Definisi hukum secara umum saat ini sangat dibutuhkan dikalangan akademisi dan praktisi, oleh karena hingga saat ini belum ada definisi hukum secara umum
yang disepakati oleh para pakar hukum. Meskipun secara umum memiliki
kesamaan, namun masing-masing pakar hukum mengemukakan definisi hukum
yang berbeda satu sama lain.
Kesulitan untuk membuat definisi hukum secara umum
yang disepakati oleh seluruh pakar hukum disebabkan beberapa alasan.
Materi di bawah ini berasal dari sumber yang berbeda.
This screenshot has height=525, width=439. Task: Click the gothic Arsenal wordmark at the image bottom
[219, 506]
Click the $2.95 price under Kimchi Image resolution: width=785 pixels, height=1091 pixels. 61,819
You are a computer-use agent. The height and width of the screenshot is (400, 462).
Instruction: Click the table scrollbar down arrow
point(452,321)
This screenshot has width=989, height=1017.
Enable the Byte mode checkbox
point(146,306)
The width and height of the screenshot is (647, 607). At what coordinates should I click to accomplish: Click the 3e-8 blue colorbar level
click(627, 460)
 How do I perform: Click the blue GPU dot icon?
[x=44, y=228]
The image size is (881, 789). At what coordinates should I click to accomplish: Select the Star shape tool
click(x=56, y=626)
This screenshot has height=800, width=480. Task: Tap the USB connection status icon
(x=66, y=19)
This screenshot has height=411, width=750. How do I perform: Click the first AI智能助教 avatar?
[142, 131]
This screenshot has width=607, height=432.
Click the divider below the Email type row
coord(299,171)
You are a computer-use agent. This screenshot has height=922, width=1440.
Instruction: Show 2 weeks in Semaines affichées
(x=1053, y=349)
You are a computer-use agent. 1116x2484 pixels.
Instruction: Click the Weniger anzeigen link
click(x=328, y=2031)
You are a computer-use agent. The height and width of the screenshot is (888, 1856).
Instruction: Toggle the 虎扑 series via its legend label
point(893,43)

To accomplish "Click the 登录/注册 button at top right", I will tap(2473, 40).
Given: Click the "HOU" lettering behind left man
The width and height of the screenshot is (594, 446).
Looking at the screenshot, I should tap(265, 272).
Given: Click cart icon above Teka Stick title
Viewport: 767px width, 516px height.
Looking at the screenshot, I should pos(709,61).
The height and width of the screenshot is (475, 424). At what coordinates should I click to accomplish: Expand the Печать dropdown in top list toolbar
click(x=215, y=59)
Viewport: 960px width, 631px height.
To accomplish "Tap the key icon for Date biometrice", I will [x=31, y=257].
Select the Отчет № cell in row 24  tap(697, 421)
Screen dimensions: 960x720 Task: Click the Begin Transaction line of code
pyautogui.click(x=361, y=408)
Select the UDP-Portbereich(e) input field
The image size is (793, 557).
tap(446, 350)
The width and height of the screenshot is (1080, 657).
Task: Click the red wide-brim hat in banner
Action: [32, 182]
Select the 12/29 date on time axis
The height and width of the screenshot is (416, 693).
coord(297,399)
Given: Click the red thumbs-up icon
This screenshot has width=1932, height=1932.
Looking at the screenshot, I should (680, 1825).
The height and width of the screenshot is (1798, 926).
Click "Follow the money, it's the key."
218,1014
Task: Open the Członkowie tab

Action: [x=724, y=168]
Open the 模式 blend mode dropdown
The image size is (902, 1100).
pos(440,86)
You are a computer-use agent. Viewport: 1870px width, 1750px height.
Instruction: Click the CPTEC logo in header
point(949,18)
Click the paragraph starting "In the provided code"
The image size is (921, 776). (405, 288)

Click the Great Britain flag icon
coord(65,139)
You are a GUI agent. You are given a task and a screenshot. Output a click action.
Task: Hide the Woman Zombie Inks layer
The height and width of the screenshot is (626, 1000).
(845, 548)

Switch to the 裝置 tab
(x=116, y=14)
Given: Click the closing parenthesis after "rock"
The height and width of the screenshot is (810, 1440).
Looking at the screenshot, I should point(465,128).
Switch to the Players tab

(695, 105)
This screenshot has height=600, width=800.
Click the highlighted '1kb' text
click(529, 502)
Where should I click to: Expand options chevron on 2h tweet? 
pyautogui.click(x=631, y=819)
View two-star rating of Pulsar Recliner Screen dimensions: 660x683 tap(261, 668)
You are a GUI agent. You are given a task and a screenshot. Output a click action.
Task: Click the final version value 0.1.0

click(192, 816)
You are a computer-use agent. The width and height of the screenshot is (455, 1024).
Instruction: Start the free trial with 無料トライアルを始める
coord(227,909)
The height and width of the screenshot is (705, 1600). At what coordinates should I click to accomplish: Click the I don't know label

Diantaranya ada yang mengatakan bahwa hukum itu abstrak sehingga sulit
untuk membuat definisi yang kongkrit. Selain itu ada juga diantaranya
yang menyatakan bahwa hukum itu memiliki ranah yang sangat luas sehingga
sulit untuk memberikan batasan. Dengan demikian hingga saat ini belum
ada kesepahaman mengenai definisi hukum secara umum diantara para pakar atau ahli hukum.
Definisi hukum secara umum sangat dibutuhkan bagi kalangan akademisi
dan praktisi, terlebih lagi bagi mereka yang baru belajar ilmu hukum.
Adanya definisi hukum secara umum akan sangat membantu mereka yang baru
belajar ilmu hukum agar dapat dengan mudah memahami ilmu hukum, baik
secara praktis maupun formil.
Unsur yang terkandung dalam Definisi Hukum Secara Umum
Untuk memudahkan kita dalam mempelajari dan memahami hukum, maka definisi hukum secara umum
dan untuk memudahkan membuat definisi hukum secara umum, maka definisi
hukum yang dirumuskan hanya merujuk pada pengertian hukum secara
normatif.
Sehubungan dengan hal tersebut, maka dapat ditarik beberapa
kesimpulan dari definisi hukum yang telah dikemukakan oleh para pakar
atau ahli hukum. Dari beberapa pengertian dan batasan yang diberikan
oleh pakar hukum, maka terdapat beberapa unsur yang terkandung dalam
definisi hukum secara umum, antara lain: peraturan yang mengatur tingkah
laku manusia dalam kehidupan bermasyarakat, peraturan diadakan oleh
lembaga yang memiliki kewenangan, peraturan yang bersifat memaksa dan
peraturan yang memiliki sanksi.
Definisi Hukum Secara Umum
Definisi hukum secara umum mengandung kesatuan dari unsur-unsur yang
disebutkan diatas, yakni peraturan yang mengatur tingkah laku manusia
dalam kehidupan bermasyarakat yang diadakan oleh lembaga yang berwenang,
bersifat memaksa dan memiliki sanksi.